You are a Botanist, working in the area of plant breeding. Describe the various steps that you will undertake to release a new variety.
Answer:
The main steps in breeding a new genetic variety of a crop are:
1. Collection of Variability: Genetic variability is the root of any breeding programme. Collection and preservation of all the different wild varieties, species, and relatives of cultivated species is a prerequisite for effective exploitation of natural genes available in the populations. The entire collection having all the diverse alleles for all genes in, a given crop is called Germplasm collection.

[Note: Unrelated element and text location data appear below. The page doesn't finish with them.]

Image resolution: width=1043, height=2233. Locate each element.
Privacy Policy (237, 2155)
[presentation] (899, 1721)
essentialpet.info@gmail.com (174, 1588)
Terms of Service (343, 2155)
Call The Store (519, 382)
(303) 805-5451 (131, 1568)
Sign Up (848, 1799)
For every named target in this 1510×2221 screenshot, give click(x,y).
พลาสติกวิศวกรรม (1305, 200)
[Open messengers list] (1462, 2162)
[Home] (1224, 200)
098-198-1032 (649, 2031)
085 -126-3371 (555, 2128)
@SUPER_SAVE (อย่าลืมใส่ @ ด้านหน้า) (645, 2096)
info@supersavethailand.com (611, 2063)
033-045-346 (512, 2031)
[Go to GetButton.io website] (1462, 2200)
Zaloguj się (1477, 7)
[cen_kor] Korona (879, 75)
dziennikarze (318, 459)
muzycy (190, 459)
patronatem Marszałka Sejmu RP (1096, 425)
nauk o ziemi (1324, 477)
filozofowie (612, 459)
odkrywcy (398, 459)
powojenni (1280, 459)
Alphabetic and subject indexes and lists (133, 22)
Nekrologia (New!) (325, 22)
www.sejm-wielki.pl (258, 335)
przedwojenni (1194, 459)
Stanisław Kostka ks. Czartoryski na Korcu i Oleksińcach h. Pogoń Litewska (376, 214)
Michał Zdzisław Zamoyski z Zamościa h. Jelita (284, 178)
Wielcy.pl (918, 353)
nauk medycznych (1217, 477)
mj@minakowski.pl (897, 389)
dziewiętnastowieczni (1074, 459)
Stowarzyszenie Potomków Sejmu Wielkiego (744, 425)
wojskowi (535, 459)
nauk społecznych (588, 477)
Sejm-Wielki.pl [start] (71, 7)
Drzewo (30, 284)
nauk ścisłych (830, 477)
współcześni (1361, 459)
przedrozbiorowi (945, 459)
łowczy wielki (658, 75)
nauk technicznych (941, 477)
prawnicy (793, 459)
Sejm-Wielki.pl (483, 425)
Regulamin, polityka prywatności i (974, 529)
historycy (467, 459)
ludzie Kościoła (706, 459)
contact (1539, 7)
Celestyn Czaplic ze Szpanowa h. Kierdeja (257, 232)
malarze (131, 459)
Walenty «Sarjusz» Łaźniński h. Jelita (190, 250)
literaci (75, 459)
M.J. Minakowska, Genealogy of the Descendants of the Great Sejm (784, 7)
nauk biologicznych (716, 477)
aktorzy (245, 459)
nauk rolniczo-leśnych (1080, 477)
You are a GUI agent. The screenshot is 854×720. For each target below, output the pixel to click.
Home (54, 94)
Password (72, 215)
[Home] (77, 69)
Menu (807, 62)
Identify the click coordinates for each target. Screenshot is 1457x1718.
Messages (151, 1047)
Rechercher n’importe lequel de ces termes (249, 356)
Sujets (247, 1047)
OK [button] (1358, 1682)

2. Evaluation and selection of parents: The germplasm is evaluated so as to identify plants with desirable characteristics. The selected plants are multiplied and are used. Purelines are created wherever desirable.
3) Cross Hybridisation among the selected parents: After emasculation (Removal of Anthers from bisexual flower of a female parent) the female flowers are enclosed in a polythene bag to prevent undesired cross-pollination. Pollen grains are collected from the male parent with the help of a brush and are transferred to the surface of the stigma thus cross-pollination is affected artificially.
4) Selection and Testing of superior recombinants: It involves selecting among the progeny of hybrids, those plants that
have the desired character combination. The selection process requires careful scientific evaluation of the progeny. Due to this, plants that are superior to both the parents are obtained. These are self-pollinated for several generations till they reach homozygosity.
5) Testing, release, and commercialisation of new characters: The newly selected lines are evaluated for their yield and other traits of quality, disease resistance etc. It is done by growing these in research fields and recording their performance under ideal fertilizer application, irrigation, and other crop management practices. It is followed by testing the materials in farmers’ fields for at least 3 growing seasons at several places in the country, in all agroclimatic zones. Finally, they are distributed to farmers as a new variety.